Both Prisoner and Script Lose Their Way in Afgan War Drama

An Afgan POW faces rendition, torture, hypothermia and a roving band of adorable Border Collies in Essential Killing,, the Special Jury Prize and Best Actor winning film at the 2010 Venice Film Festival. Whether Essential Killing is worth demanding is a complex question; it’s a film of artful, inspired moments interspersed with wobbly plot devices and eye-rolling conveniences. At times, the film feels like a script leftover from The Fugitive TV series of the 1960s, given a millennial makeover and spiffed up with makeshift post 9/11 relevance. The resulting construction fails to capitalize on its strengths in any meaningful way, and over the course of the film, becomes weighed down by ever expanding illogical baggage. Tiny stretches of credibility – that could have easily been forgiven once or twice – begin to enlarge and ultimately dominate the proceedings. By the time all is said and done, the film, much like its taciturn protagonist, withers into a fine powder of blowing snow. And audiences are left to quietly wonder just what veteran director Jerzy Skolimnowski was hoping to achieve.

The film’s opening sequence is powerful and skillfully done, as we meet a lone Afgan fighter named Muhammed (Vincent Gallo) scurrying through a vast maze of desert canyons, hoping to avoid detection by a hovering American helicopter. Also in the canyon are a pair of hung over, party animal American civilian contractors (Zach Cohen, Iftach Ophir) led by a US solider (Raymond Josey) heavily laden with hi-tech equipment designed to detect IEDs. After a suspenseful build up, their paths eventually cross, resulting in a violent confrontation. The fleeing Muhammed is tracked by the chopper and, in a wonderful bit of spinning air-to-ground cinematography, we see him cornered like a rabid desert dog.

Later, Muhammed and a large group of hooded and bound Afgan fighters are shipped to Poland for more aggressive questioning. Their voyage takes place under cover of night, in a military cargo plane so devoid of creature comforts this reviewer will never again complain about Southwest Airlines. But a funny thing happens on the way to the waterboard, and when a speeding transport truck swerves to avoid some scurrying wildlife, the vehicle careens down an icy hill, tossing out prisoners like a popcorn machine. Muhammed is thrown clear of the wreckage, and finds himself transformed into a Mujahideen version of Dr. Richard Kimble. He quickly scampers off into the snowy forest for a date with freedom – or frostbite.

Acts of idiocy can be endearing on Reality TV – see Roseanne’s Nuts – but at this point viewer opinions of Muhammed’s reasoning skills are likely to be widely diverse. Solimnowsky never quite makes it clear how audiences are supposed to feel about his disheveled hero. At times he appears to be an innocent victim of dogmatic religious doctrine; at times a noble rustic caught in a web of Western imperialism but, in the later reels of this film, he mainly comes off as kind of a jerk. Vincent Gallo tries mightily to breathe a sympathetic life into this character, but his Muhammed embarks on so many ill-conceived schemes in his quest for freedom most viewers will want to kick him.

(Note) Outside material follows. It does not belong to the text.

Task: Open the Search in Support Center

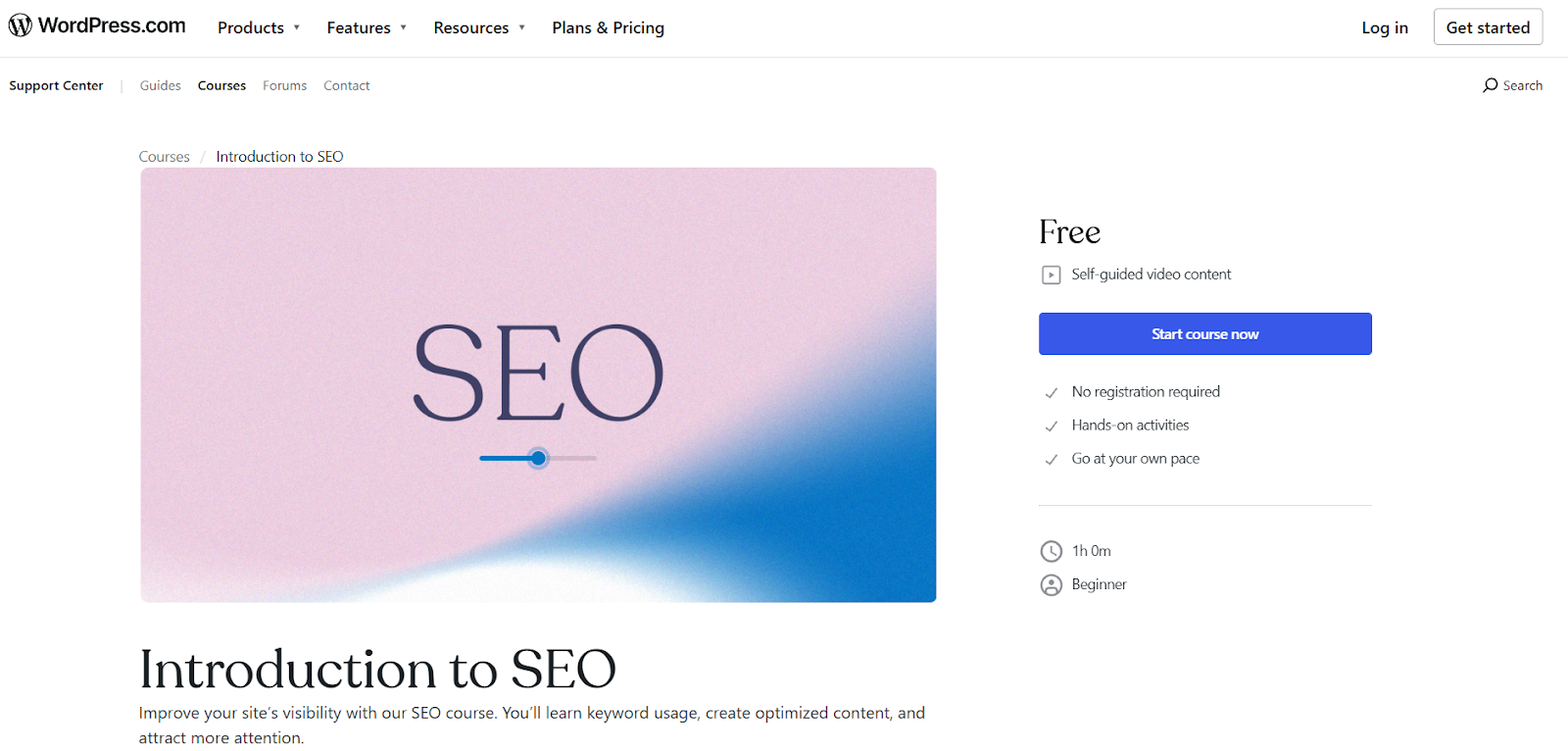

The script doesn’t help him out very much, loaded as it is with coinkydinks and ham-fisted attempts at cultural relevancy. About halfway through, the starving Muhammed eats some berries that, for the muddled purposes of this film, turn out to be hallucinogenic. Soon, he is descended upon by a dozen or so playful Border Collies as he cowers in abject fear. Supposedly, Solimnowski is attempting some sort of reference to the well known Muslim fear of dogs, but here it seems awfully silly, and most viewers will wonder just what the hell purebred, Westminster-ready Border Collies are doing wandering the Polish wilderness. Later, when the toll of his wintertime idyll becomes life threatening, Muhammed staggers to the door of a forest cottage that looks like something from a Thomas Kincade painting, and inhabited by a lovely lady (Emmanuelle Seigner) who sensuously cleans his wounds. When the local constables visit to inquire about an escaped Islamist, it turns out Muhammed’s kindly nurse is actually deaf and mute, and unable to divulge any helpful information.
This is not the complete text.